Dan kembali lagi, suasana sunyi yang menemani, namun kali ini tidak terasa lebih sunyi karena adanya suara kunyahan dari keduanya, dan mereka makan dengan tenang, tidak bicara. Hanya makan menikmati milik masing-masing.
Revan melihat Raya sudah selesai dengan makanannya, maka ia mengambil bungkusan sampah yang langsung ditahan oleh Raya, “Mau ngapain?” Revan tak menjawab, hanya mengarahkan mata dan dagunya kearah sampah makan milik Raya.
“Tidak usah, aku bisa buang sendiri, kemarikan kantong plastiknya,” pinta Raya dan Revan menurut, diambilnya kantong plastik yang sudah berisi sampah makanan miliknya dan diberikan pada Raya. Setelah selesai Revan mengambil kembali dan membuangnya ke tempat sampah yang berada disudut kamar Raya.
“Kau tidak perlu melakukan itu.”
“Ini bukan masalah besar,” jawabnya singkat.
“Revan?” cicit Raya hingga membuat Revan menoleh tanpa ekspresi.
“Aku sudah baik-baik saja sekarang. Kalau kau ada urusan kau boleh pergi. Tapi aku bukannya mau mengusirmu, sungguh. Hanya saja…ini terlalu canggung,” gumam Raya pelan sambil menunduk, tidak menatap Revan.
Revan masih diam, hanya menatap Raya tidak menjawab pertanyaan gadis yang masih menunduk didepannya. Memikirkan apa yang harus dilakukannya sekarang, meninggalkan gadis yang sedang sakit ini sendirian sembari menunggu temannya kembali, atau pergi dan tidak peduli terhadap apapun seperti biasa? Semua itu kini berkecamuk dalam pikirannya, hingga satu pertanyaan yang terlontar begitu saja mengingat apa yang baru saja terjadi satu jam lalu.

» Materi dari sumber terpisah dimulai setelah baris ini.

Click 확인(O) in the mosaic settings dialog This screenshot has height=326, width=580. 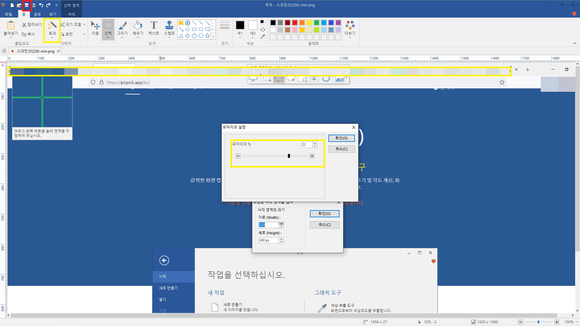coord(341,138)
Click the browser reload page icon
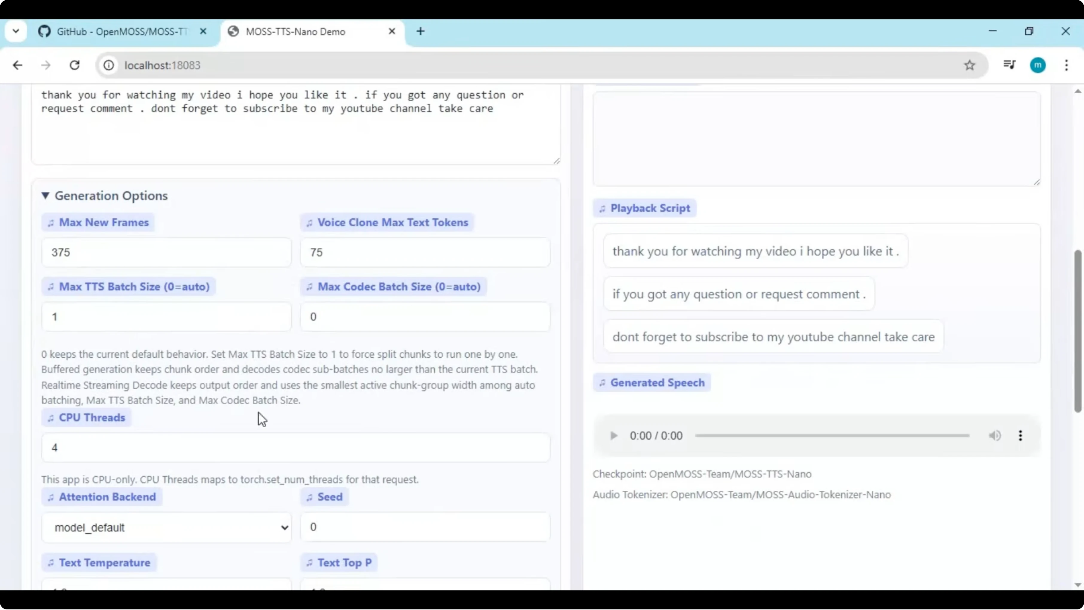 click(74, 65)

“Kau sakit apa?” Raya terkejut dan langsung menoleh kearah Revan, “A—Apa?”
“Kenapa kau bisa pingsan? Apa yang terjadi padamu?” Raya total bungkam, matanya berpendar kearah lain sambil memikirkan jawaban yang masuk akal.

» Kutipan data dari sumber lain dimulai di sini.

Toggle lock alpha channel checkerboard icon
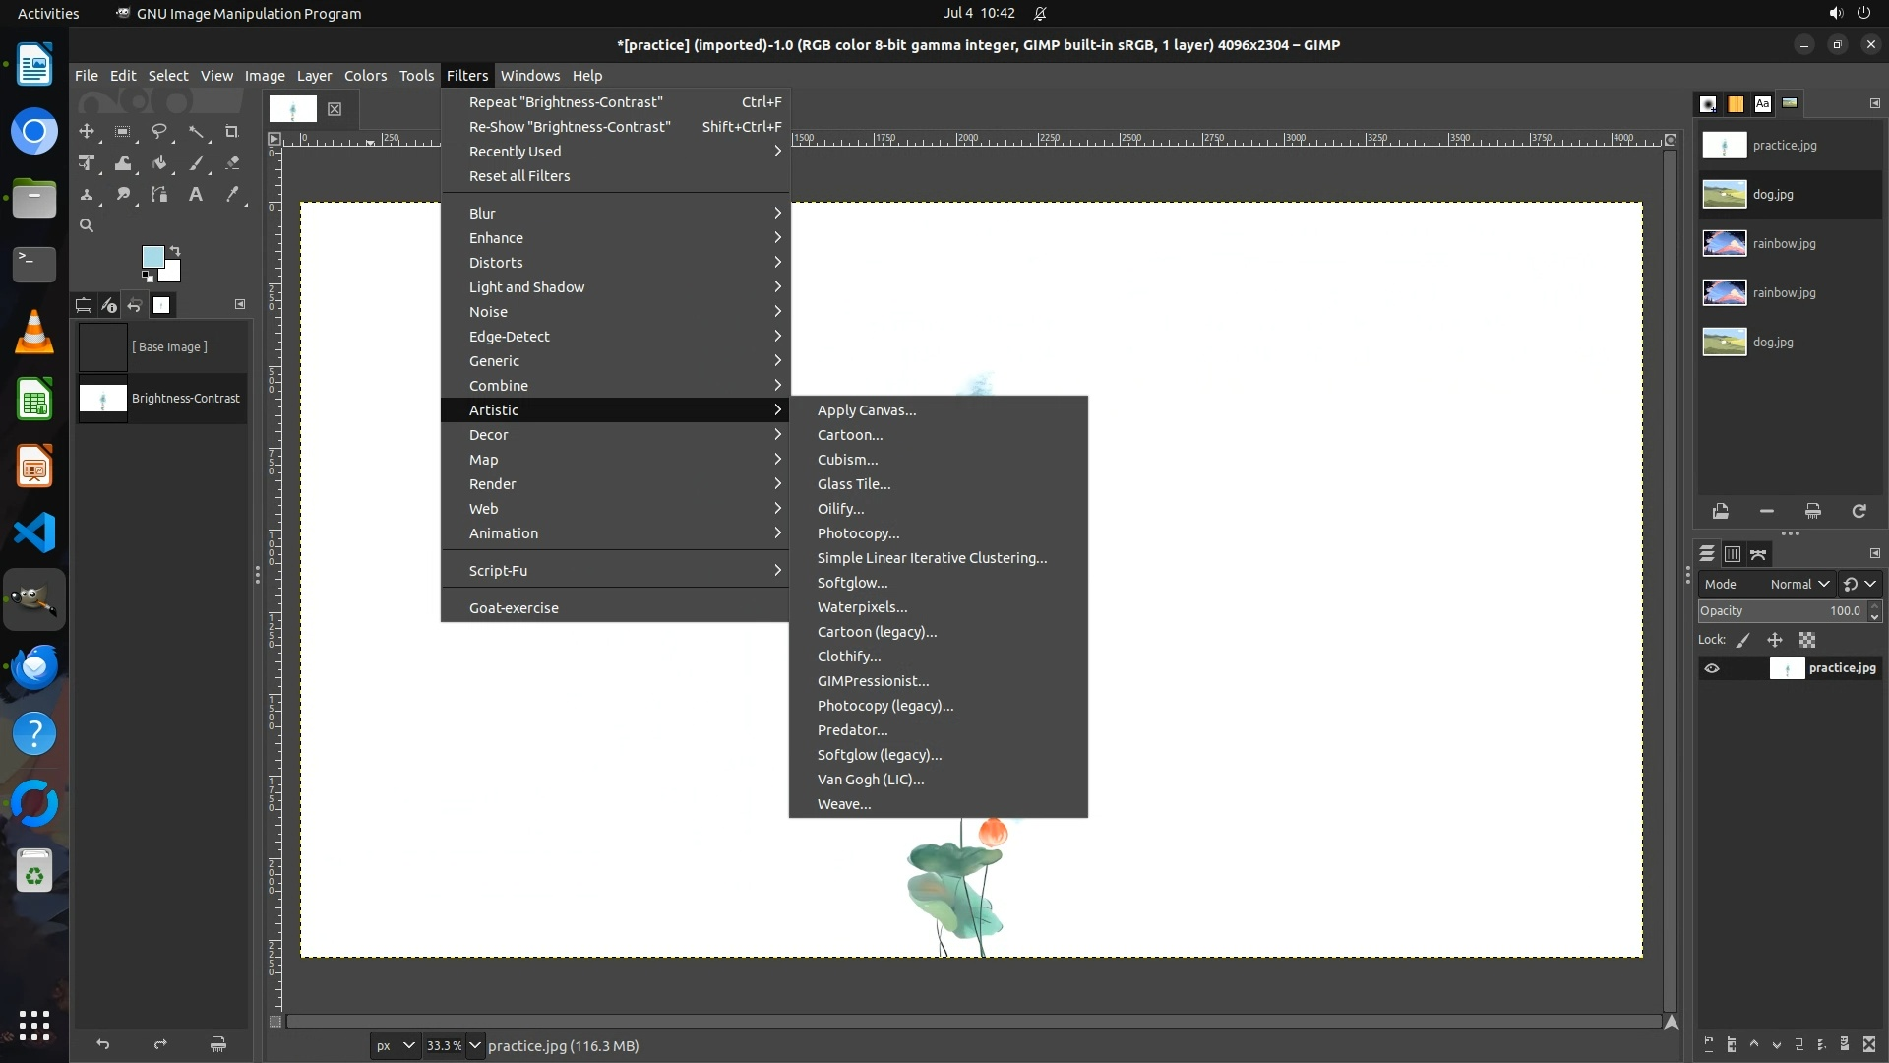1889x1063 pixels. point(1807,640)
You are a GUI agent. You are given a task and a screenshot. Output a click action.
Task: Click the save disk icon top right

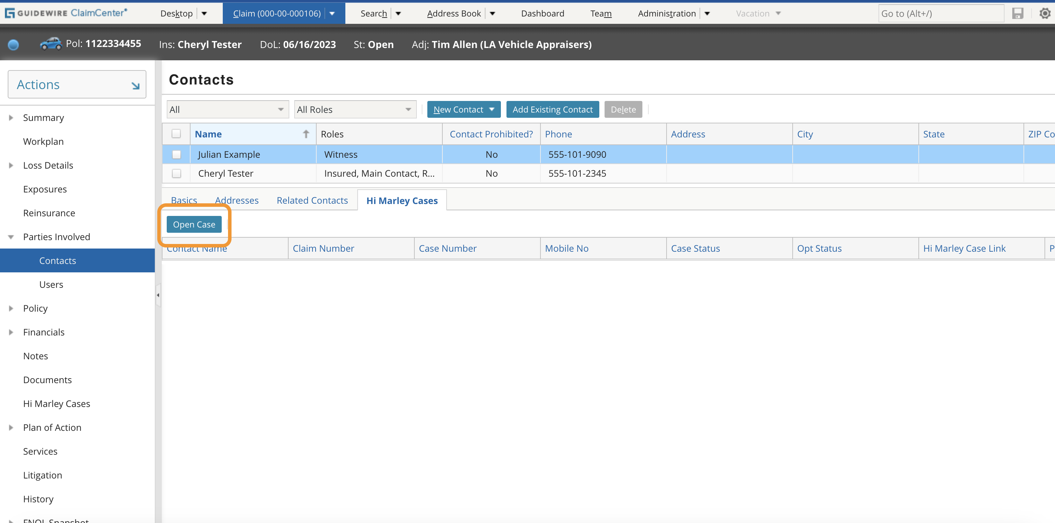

“A—Aku lagi tidak enak badan hari ini. Aku juga tidak masuk kelas hari ini.”
“Sekarang bagaimana keadaanmu?”
“Seharusnya sudah lebih baik, namun sepertinya besok aku akan izin tidak masuk kelas lagi.”
Revan kembali diam, tampak berfikir sesuatu mengenai Raya, namun ia tidak menemukan jawabannya. Maka hanya helaan nafas yang keluar beserta angguka mengerti atas jawaban Raya, “Semoga lekas sembuh.”

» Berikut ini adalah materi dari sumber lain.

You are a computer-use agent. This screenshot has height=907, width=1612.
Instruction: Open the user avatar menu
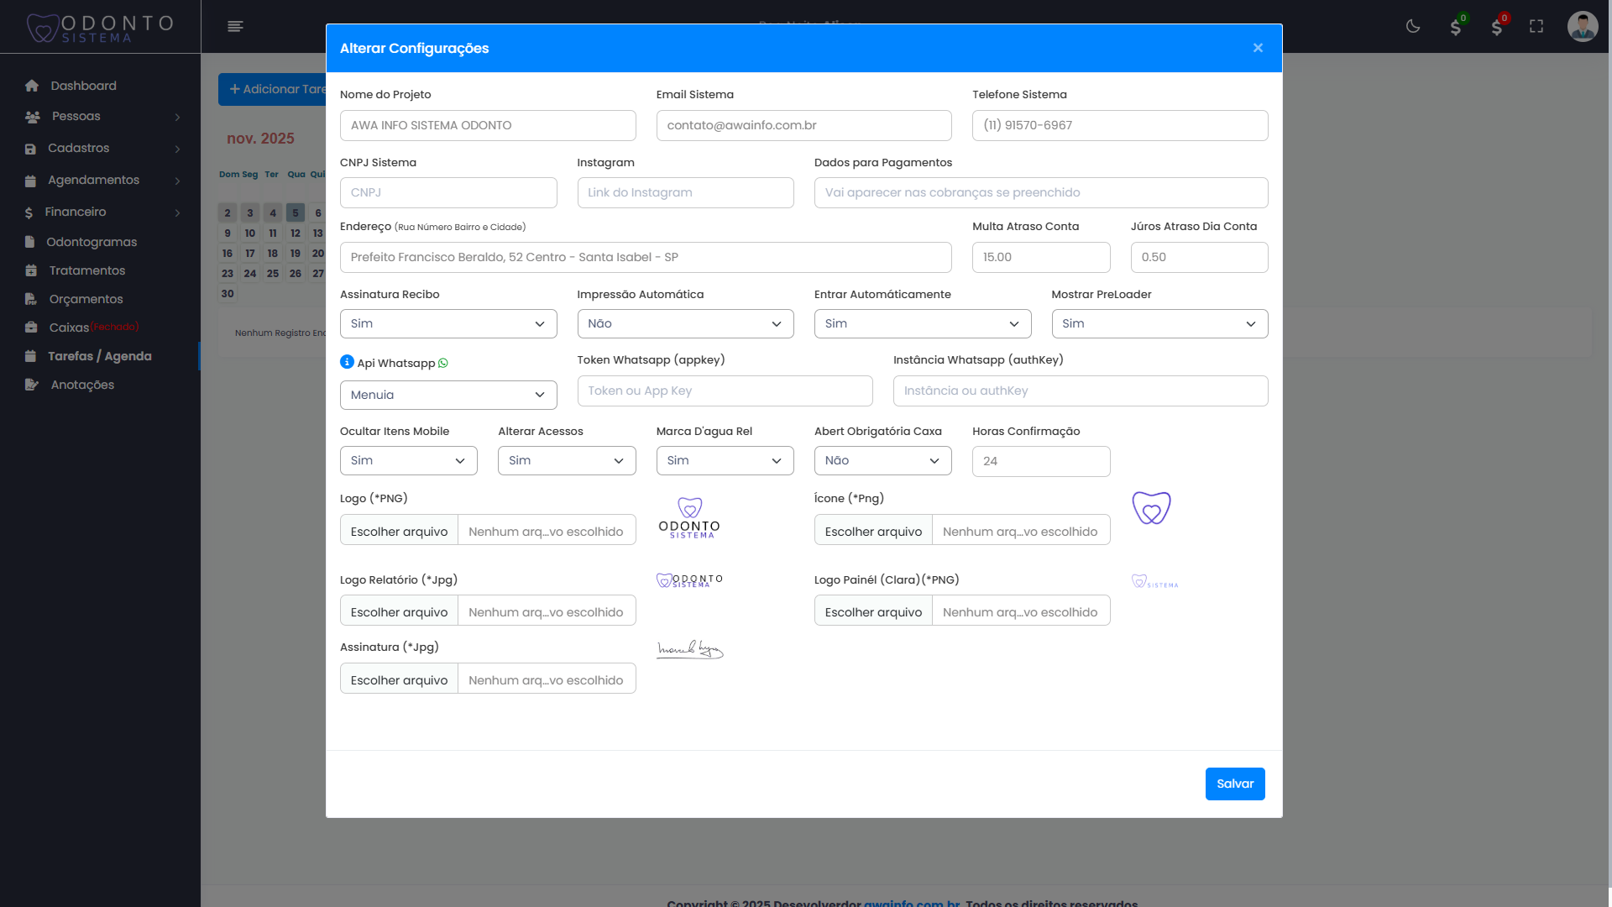point(1582,26)
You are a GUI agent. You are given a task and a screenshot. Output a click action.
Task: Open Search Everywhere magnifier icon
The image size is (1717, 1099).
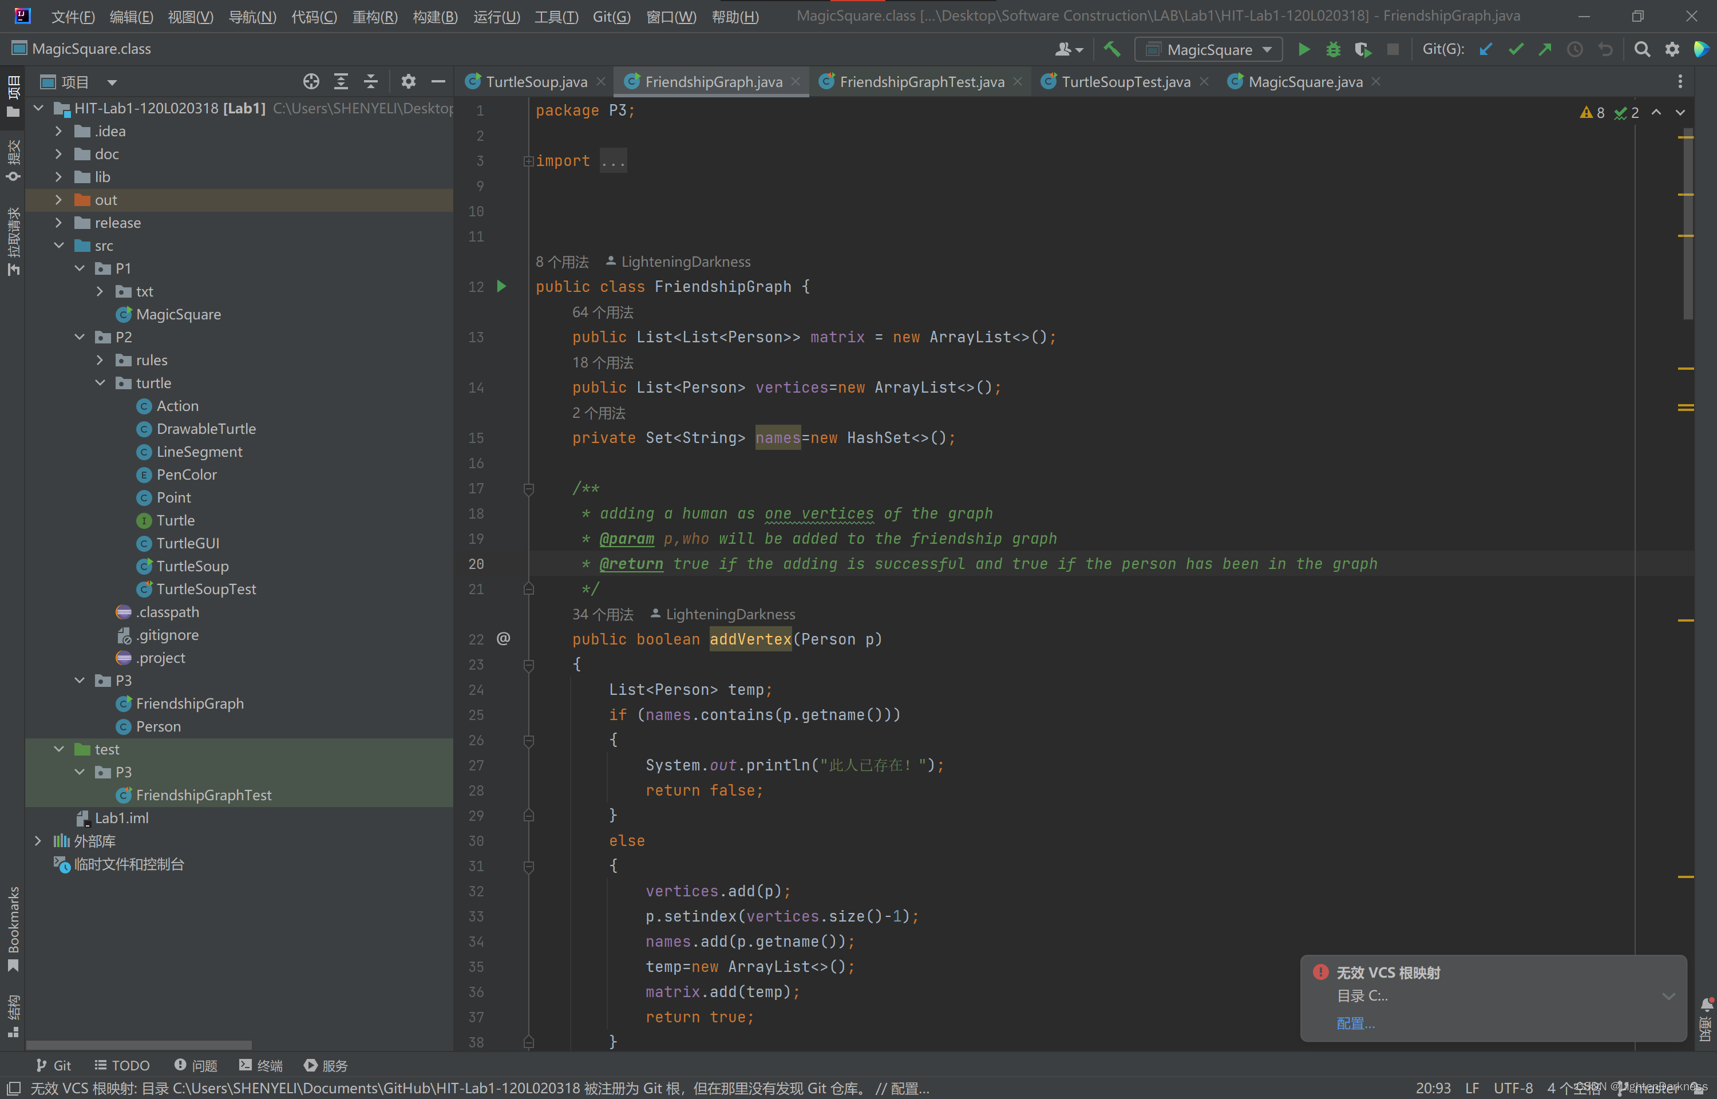pos(1641,49)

Raya menatap Revan bingung, baru saja ia diucapkan ‘semoga lekas sembuh’?
“T—Terima kasih,” jawab Raya dan pintu kamar terbuka menampakkan Putri yang berdiri diambang pintu.
“Hey, bagaimana keadaanmu?” ucapnya santai dan dibalas anggukan oleh Raya memberikan gestur bahwa ia baik-baik saja sekarang.
Pandangan Putri kini beralih pada Revan yang ikut menatapnya, “Terima kasih ya,” ujarnya sambil tersenyum dan Revan balas mengangguk.
Revan lalu beranjak, dan mengambil tasnya, “Kalau begitu aku pamit dulu, kau juga sudah kembali,” Putri mengangguk lalu menyuruh Raya yang mengantarkannya kedepan atau dia.
“Biar aku saja,” ujar Raya cepat lalu ikut bangkit dan segera berjalan keluar dan disusul oleh Revan.
Kini mereka berdua sudah dihalaman depan terhalang oleh pagar pembatas, “Sekali lagi terima kasih Revan,” Revan mengangguk dan berbalik menuju mobilnya, namun beberapa langkah ia berbalik dan menatap Raya.
“Ada yang terting-“
“Aku akan kembali besok,” ujarnya cepat, membuat Raya bahkan belum sempat menjawab namun Revan sudah lebih dulu masuk kedalam mobil miliknya.
“A—Apaan maksudnya?” tanya Raya bingung namun ia tidak bisa menahan rona merah yang mencul mendadak diwajahnya.